It's been more than a year since the province issued a moratorium on the Garibaldi @ Squamish ski resort development to allow the proponents time to conduct a more detailed water study. That study was presented to the public at an open house in Squamish on June 24, leaving just over three weeks for people to register comments at the provincial Environmental Assessment Office.
But while progress has been delayed at the provincial level since spring of 2008, the project has been moving ahead on other fronts - notably in the form of physical and economic-impact studies requested by the District of Squamish, and the master development plan required by the Ministry of Tourism, Culture and the Arts.
Mike Esler, president of Garibaldi @ Squamish, is doubtful that the project could have shovels in the ground before 2011, even with approval from the Environmental Assessment Office. This week he provided a snapshot of where the project currently stands.
"The main reason (the environmental assessment process was suspended) was that we wanted more water data collected and it took a year to do that, and another while to get it modeled for various stakeholders and government officials," Esler explained. "The purpose of the open house is to restart the EA process and present that new information and reports that we've done related to the master plan, which is a concurrent process."
The public comment period on the ski resort's EA certification application wraps up on July 19, after which the project is within a legal timeframe. The Environmental Assessment Office will have 17 days to prepare a report for the Ministry of Environment and tourism ministry, which will have 45 days to accept or reject the application. Esler is hoping for good news in late August or early September.
That still leaves a lot of work. The master plan process is winding up with the tourism ministry, Esler says, and could be complete in November or December of this year. With approval he can move ahead with next steps with a conditional agreement from the province.

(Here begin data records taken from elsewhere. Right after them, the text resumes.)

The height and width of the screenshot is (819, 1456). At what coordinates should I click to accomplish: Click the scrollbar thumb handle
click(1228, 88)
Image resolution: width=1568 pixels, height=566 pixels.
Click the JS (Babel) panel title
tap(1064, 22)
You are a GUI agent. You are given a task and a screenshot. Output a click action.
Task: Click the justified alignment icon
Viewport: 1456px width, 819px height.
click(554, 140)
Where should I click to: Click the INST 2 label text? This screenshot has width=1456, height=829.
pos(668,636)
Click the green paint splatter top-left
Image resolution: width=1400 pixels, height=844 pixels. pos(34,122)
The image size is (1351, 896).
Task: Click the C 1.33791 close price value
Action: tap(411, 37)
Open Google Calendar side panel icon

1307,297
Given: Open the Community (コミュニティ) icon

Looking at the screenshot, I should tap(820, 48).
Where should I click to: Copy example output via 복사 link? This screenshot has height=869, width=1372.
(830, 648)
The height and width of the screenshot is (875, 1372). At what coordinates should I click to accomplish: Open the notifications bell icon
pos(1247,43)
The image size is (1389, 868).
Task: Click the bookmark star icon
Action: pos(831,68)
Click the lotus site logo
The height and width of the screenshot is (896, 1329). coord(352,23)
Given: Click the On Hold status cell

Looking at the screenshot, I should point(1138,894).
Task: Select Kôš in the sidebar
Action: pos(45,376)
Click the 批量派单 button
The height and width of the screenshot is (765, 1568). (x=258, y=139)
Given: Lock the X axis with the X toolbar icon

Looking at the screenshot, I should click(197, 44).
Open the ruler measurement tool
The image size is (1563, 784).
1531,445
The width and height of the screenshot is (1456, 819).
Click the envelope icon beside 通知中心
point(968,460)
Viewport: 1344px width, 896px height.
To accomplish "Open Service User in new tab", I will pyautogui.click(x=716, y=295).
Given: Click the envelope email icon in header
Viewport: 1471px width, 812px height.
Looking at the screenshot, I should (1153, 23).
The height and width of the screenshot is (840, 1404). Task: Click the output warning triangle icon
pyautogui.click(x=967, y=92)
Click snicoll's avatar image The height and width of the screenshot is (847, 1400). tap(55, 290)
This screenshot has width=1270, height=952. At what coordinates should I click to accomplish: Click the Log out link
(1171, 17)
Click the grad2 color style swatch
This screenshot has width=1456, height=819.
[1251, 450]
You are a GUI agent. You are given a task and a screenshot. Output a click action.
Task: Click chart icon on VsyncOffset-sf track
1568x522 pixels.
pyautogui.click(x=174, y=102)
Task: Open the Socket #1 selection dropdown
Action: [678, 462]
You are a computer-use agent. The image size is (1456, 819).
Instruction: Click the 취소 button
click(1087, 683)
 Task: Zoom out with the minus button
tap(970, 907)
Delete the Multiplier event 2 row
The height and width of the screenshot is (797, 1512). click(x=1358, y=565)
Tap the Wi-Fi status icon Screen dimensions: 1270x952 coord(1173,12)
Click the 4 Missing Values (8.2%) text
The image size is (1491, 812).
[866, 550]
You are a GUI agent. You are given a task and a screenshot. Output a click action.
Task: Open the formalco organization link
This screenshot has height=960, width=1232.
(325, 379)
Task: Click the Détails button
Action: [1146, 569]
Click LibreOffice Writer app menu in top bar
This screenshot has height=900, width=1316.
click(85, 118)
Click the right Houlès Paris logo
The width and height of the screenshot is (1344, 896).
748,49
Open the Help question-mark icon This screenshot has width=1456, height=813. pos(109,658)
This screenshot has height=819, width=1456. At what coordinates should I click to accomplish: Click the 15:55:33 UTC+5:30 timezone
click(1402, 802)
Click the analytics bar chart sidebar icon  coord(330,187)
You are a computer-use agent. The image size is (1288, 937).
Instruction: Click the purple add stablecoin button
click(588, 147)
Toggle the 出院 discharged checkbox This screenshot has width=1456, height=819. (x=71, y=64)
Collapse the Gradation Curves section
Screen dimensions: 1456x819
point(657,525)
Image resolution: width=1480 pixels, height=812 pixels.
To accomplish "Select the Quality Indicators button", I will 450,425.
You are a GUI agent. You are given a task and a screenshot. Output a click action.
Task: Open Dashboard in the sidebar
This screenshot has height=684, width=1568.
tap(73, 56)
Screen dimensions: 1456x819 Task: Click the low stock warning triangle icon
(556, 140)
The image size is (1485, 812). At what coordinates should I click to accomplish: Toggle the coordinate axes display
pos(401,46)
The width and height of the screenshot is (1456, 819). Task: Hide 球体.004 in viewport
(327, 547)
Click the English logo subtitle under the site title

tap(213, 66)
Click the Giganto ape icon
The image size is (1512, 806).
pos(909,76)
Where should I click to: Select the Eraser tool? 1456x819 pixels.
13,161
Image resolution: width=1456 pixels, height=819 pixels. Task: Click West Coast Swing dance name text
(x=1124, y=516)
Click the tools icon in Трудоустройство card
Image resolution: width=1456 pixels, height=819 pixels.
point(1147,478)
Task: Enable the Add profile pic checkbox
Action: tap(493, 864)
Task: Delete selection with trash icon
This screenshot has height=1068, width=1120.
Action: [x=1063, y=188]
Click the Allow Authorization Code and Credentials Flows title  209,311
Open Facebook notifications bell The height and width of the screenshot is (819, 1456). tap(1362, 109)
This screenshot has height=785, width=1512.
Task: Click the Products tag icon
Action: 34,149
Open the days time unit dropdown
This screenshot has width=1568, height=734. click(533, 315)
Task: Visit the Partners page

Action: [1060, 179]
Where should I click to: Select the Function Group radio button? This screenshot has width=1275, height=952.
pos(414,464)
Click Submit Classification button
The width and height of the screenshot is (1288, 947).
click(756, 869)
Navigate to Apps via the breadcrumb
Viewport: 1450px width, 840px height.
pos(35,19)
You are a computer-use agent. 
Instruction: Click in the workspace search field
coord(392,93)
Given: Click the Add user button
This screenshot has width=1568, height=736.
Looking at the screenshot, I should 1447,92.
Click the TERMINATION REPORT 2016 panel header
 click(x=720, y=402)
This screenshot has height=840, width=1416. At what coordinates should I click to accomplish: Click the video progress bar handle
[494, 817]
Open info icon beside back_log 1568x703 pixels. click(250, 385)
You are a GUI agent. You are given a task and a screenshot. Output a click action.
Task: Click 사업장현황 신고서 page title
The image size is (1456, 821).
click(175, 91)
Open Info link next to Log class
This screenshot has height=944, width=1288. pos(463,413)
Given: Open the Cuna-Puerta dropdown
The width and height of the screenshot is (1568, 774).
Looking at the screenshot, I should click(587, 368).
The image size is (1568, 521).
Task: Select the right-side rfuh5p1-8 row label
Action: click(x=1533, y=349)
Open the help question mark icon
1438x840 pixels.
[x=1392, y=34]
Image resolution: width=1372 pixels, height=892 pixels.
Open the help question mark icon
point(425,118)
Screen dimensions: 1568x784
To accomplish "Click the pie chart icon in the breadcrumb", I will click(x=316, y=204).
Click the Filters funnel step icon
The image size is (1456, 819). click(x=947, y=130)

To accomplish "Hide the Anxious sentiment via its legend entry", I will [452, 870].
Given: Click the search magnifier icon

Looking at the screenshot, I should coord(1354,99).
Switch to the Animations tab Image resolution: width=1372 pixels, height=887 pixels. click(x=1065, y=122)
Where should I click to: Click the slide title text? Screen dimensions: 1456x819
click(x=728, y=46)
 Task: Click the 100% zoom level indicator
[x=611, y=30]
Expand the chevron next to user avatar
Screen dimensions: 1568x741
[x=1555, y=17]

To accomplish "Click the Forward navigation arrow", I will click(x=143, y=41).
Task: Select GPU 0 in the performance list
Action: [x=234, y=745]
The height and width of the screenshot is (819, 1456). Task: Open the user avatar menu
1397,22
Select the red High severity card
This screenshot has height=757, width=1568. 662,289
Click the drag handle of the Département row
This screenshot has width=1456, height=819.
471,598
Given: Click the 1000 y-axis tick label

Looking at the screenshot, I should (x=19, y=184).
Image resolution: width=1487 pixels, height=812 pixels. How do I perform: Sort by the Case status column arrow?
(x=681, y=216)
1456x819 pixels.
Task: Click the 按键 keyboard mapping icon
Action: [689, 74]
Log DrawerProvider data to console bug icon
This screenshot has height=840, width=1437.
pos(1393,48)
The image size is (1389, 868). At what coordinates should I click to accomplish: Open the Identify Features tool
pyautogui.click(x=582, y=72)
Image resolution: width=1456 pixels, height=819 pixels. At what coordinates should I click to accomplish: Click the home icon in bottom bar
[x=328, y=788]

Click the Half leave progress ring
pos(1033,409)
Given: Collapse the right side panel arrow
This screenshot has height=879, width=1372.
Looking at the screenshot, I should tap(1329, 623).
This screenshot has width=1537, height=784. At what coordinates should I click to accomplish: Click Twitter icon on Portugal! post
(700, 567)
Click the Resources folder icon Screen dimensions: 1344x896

The next big obstacle is the governance issue. The ski resort proposal on Brohm Ridge and around Cat Lake straddles the District of Squamish and the Squamish-Lillooet Regional District, and the developers would like to see the entire resort within District of Squamish boundaries.
"That would entail annexation and Official Community Plan amendments, and rezoning," he said. "That process just started in earnest in the last month or so, and could take arguably a year or longer."
That step requires a greater level of detail, including working drawings of the resort, neighbourhood, golf courses, and other amenities. If the project reaches buildout, which proponents say will take at least 20 years, it will include up to 1,200 hectares of skiable terrain serviced by 20-plus lifts, two 18 hole golf courses, a trail network and 5,739 housing units (including 1,700 hotel units).